§ **Required task**
Copy the data below word for word, but leave out the pictures.

Target pointing data
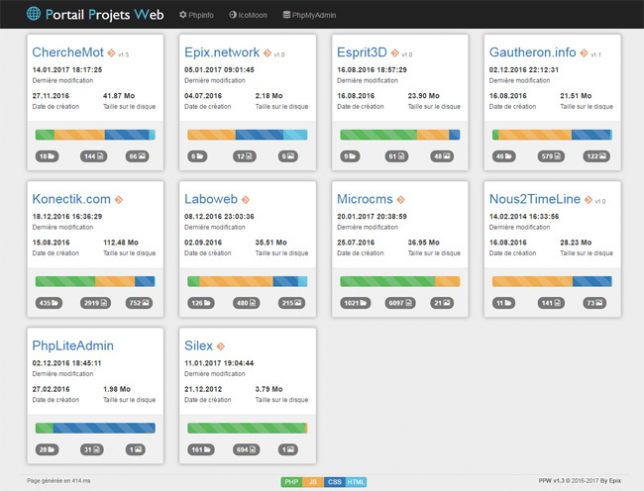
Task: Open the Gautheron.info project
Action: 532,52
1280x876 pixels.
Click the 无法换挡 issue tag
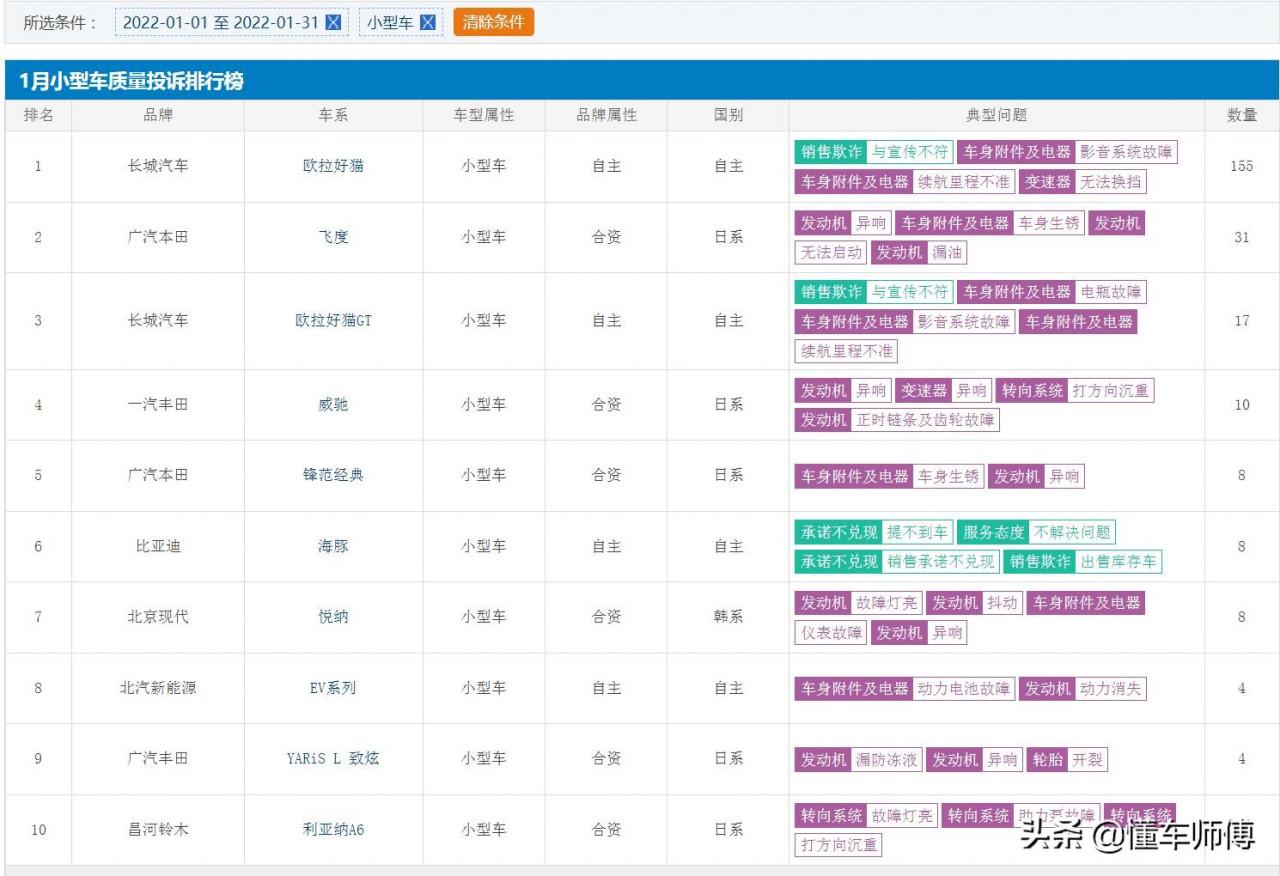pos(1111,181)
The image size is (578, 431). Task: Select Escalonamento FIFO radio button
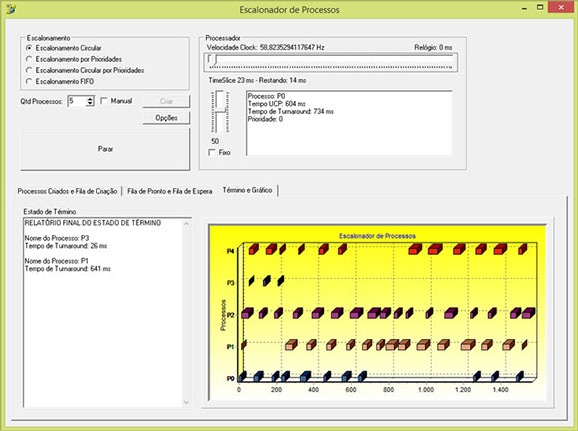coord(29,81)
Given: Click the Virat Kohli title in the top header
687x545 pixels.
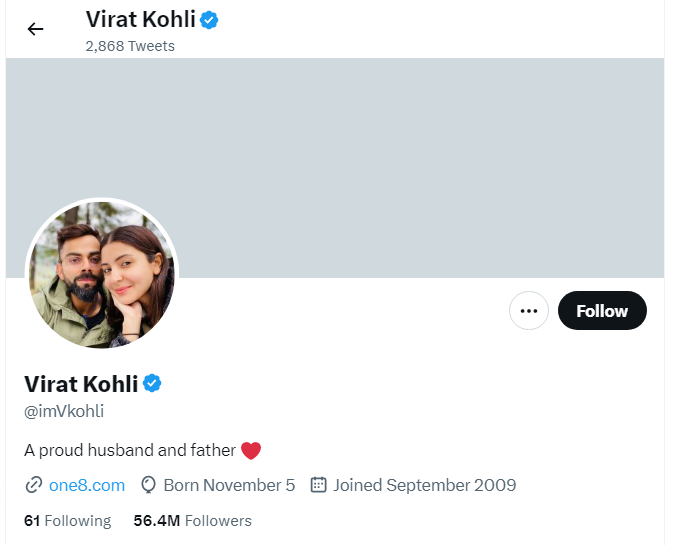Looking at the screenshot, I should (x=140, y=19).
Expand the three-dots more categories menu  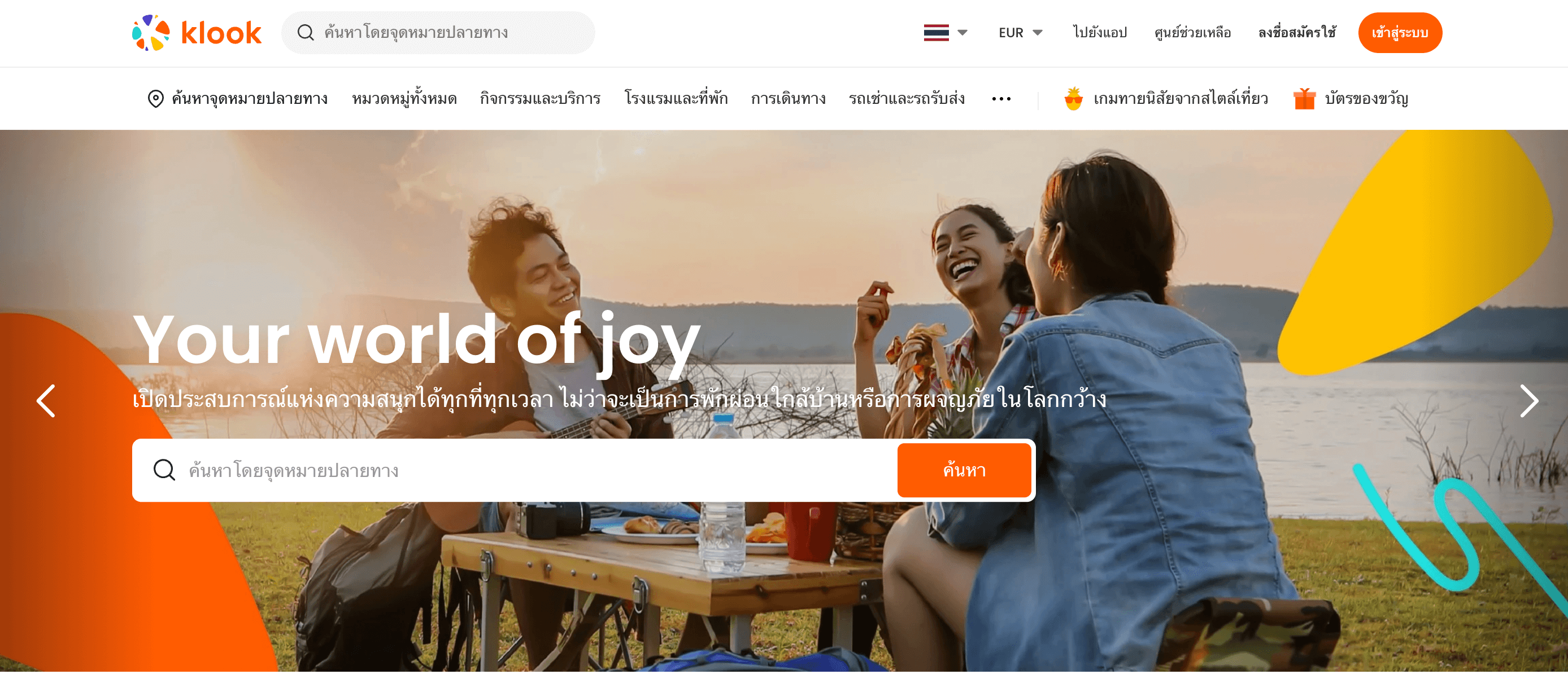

§ **Full solution**
Task: Open the Gautheron.info project
Action: 532,52
1280x876 pixels.
Click the 无法换挡 issue tag
pos(1111,181)
The image size is (578, 431). Task: Select Escalonamento FIFO radio button
coord(29,81)
Given: Click the Virat Kohli title in the top header
687x545 pixels.
Looking at the screenshot, I should (x=140, y=19).
Expand the three-dots more categories menu  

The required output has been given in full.